# WHAT YOU ARE ASKED TO DO
For this exercise, return all the data exactly as it stands.

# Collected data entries
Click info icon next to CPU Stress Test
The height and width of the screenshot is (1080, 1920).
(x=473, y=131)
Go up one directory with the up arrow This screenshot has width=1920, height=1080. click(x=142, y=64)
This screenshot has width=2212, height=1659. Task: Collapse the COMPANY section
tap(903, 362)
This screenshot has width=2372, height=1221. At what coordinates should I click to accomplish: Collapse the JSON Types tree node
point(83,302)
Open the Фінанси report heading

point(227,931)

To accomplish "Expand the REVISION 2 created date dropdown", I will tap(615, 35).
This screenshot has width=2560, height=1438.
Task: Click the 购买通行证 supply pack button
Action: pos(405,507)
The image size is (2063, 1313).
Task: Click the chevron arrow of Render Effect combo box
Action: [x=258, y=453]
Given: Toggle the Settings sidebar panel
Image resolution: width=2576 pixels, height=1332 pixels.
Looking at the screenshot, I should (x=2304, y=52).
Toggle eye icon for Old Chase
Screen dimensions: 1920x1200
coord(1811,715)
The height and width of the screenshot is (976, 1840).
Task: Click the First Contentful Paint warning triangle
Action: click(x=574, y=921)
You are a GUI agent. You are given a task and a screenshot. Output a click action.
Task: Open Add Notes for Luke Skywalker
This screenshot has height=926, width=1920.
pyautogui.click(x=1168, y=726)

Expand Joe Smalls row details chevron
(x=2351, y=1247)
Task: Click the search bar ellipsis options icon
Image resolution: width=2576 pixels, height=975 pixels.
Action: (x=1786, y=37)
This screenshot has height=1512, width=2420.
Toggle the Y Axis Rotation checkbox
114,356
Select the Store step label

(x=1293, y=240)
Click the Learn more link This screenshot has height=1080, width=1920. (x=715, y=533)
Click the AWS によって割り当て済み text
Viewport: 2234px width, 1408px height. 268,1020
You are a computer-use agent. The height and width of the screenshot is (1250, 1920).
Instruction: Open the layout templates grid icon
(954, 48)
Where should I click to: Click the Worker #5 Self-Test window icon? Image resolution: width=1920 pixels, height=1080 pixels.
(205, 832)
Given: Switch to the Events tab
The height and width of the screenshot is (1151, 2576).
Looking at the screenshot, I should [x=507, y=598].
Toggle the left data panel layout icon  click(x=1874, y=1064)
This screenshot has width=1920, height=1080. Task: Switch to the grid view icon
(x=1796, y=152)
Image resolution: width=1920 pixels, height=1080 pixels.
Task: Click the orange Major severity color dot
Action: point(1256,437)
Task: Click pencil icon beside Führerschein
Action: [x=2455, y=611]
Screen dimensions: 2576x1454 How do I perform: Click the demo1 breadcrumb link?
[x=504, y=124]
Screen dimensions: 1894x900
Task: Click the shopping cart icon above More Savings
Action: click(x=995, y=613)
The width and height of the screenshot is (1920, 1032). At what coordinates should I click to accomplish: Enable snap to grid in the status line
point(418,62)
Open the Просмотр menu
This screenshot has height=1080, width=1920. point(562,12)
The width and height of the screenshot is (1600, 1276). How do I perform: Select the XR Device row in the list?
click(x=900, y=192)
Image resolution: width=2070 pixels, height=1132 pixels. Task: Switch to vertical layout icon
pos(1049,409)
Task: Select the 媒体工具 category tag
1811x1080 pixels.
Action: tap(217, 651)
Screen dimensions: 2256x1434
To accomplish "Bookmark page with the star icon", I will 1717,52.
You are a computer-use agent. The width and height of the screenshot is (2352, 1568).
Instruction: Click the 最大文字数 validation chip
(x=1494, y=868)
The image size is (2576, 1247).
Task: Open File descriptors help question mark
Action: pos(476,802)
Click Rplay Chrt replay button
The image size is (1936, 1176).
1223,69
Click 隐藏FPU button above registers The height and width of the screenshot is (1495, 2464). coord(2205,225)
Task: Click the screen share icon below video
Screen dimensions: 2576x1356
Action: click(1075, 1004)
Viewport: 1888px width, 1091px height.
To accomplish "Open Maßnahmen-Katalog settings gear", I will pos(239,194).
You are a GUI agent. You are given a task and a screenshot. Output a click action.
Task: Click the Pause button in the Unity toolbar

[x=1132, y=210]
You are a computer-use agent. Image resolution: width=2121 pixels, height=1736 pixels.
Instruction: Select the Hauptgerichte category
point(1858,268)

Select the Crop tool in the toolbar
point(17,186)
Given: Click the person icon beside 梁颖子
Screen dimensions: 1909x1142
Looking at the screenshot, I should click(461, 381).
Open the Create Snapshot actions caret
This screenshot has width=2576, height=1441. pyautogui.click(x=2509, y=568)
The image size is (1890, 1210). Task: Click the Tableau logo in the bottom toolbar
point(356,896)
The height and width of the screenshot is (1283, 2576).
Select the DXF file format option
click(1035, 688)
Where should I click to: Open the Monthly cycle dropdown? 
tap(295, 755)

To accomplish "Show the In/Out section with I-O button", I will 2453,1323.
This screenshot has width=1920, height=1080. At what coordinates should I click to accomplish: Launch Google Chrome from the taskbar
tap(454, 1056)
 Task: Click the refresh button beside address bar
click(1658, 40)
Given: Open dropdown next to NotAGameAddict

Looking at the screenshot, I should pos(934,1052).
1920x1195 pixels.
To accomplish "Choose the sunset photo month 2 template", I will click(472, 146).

# RESULT FOR THIS TASK
Click info icon next to CPU Stress Test
The height and width of the screenshot is (1080, 1920).
(x=473, y=131)
Go up one directory with the up arrow This screenshot has width=1920, height=1080. click(x=142, y=64)
This screenshot has width=2212, height=1659. Task: Collapse the COMPANY section
tap(903, 362)
This screenshot has width=2372, height=1221. At what coordinates should I click to accomplish: Collapse the JSON Types tree node
point(83,302)
Open the Фінанси report heading

point(227,931)

To accomplish "Expand the REVISION 2 created date dropdown", I will tap(615, 35).
This screenshot has width=2560, height=1438.
Task: Click the 购买通行证 supply pack button
Action: pos(405,507)
The image size is (2063, 1313).
Task: Click the chevron arrow of Render Effect combo box
Action: [x=258, y=453]
Given: Toggle the Settings sidebar panel
Image resolution: width=2576 pixels, height=1332 pixels.
Looking at the screenshot, I should (x=2304, y=52).
Toggle eye icon for Old Chase
Screen dimensions: 1920x1200
coord(1811,715)
The height and width of the screenshot is (976, 1840).
Task: Click the First Contentful Paint warning triangle
Action: click(x=574, y=921)
You are a GUI agent. You are given a task and a screenshot. Output a click action.
Task: Open Add Notes for Luke Skywalker
This screenshot has height=926, width=1920.
pyautogui.click(x=1168, y=726)

Expand Joe Smalls row details chevron
(x=2351, y=1247)
Task: Click the search bar ellipsis options icon
Image resolution: width=2576 pixels, height=975 pixels.
Action: (x=1786, y=37)
This screenshot has height=1512, width=2420.
Toggle the Y Axis Rotation checkbox
114,356
Select the Store step label

(x=1293, y=240)
Click the Learn more link This screenshot has height=1080, width=1920. (x=715, y=533)
Click the AWS によって割り当て済み text
Viewport: 2234px width, 1408px height. 268,1020
You are a computer-use agent. The height and width of the screenshot is (1250, 1920).
Instruction: Open the layout templates grid icon
(954, 48)
Where should I click to: Click the Worker #5 Self-Test window icon? Image resolution: width=1920 pixels, height=1080 pixels.
(205, 832)
Given: Switch to the Events tab
The height and width of the screenshot is (1151, 2576).
Looking at the screenshot, I should [x=507, y=598].
Toggle the left data panel layout icon  click(x=1874, y=1064)
This screenshot has width=1920, height=1080. Task: Switch to the grid view icon
(x=1796, y=152)
Image resolution: width=1920 pixels, height=1080 pixels.
Task: Click the orange Major severity color dot
Action: point(1256,437)
Task: Click pencil icon beside Führerschein
Action: [x=2455, y=611]
Screen dimensions: 2576x1454 How do I perform: Click the demo1 breadcrumb link?
[x=504, y=124]
Screen dimensions: 1894x900
Task: Click the shopping cart icon above More Savings
Action: click(x=995, y=613)
The width and height of the screenshot is (1920, 1032). At what coordinates should I click to accomplish: Enable snap to grid in the status line
point(418,62)
Open the Просмотр menu
This screenshot has height=1080, width=1920. point(562,12)
The width and height of the screenshot is (1600, 1276). How do I perform: Select the XR Device row in the list?
click(x=900, y=192)
Image resolution: width=2070 pixels, height=1132 pixels. Task: Switch to vertical layout icon
pos(1049,409)
Task: Select the 媒体工具 category tag
1811x1080 pixels.
Action: tap(217, 651)
Screen dimensions: 2256x1434
To accomplish "Bookmark page with the star icon", I will 1717,52.
You are a computer-use agent. The width and height of the screenshot is (2352, 1568).
Instruction: Click the 最大文字数 validation chip
(x=1494, y=868)
The image size is (2576, 1247).
Task: Open File descriptors help question mark
Action: pos(476,802)
Click Rplay Chrt replay button
The image size is (1936, 1176).
1223,69
Click 隐藏FPU button above registers The height and width of the screenshot is (1495, 2464). coord(2205,225)
Task: Click the screen share icon below video
Screen dimensions: 2576x1356
Action: click(1075, 1004)
Viewport: 1888px width, 1091px height.
To accomplish "Open Maßnahmen-Katalog settings gear", I will pos(239,194).
You are a GUI agent. You are given a task and a screenshot. Output a click action.
Task: Click the Pause button in the Unity toolbar

[x=1132, y=210]
You are a computer-use agent. Image resolution: width=2121 pixels, height=1736 pixels.
Instruction: Select the Hauptgerichte category
point(1858,268)

Select the Crop tool in the toolbar
point(17,186)
Given: Click the person icon beside 梁颖子
Screen dimensions: 1909x1142
Looking at the screenshot, I should click(461, 381).
Open the Create Snapshot actions caret
This screenshot has width=2576, height=1441. pyautogui.click(x=2509, y=568)
The image size is (1890, 1210). Task: Click the Tableau logo in the bottom toolbar
point(356,896)
The height and width of the screenshot is (1283, 2576).
Select the DXF file format option
click(1035, 688)
Where should I click to: Open the Monthly cycle dropdown? 
tap(295, 755)

To accomplish "Show the In/Out section with I-O button", I will 2453,1323.
This screenshot has width=1920, height=1080. At what coordinates should I click to accomplish: Launch Google Chrome from the taskbar
tap(454, 1056)
 Task: Click the refresh button beside address bar
click(1658, 40)
Given: Open dropdown next to NotAGameAddict

Looking at the screenshot, I should pos(934,1052).
1920x1195 pixels.
To accomplish "Choose the sunset photo month 2 template", I will click(472, 146).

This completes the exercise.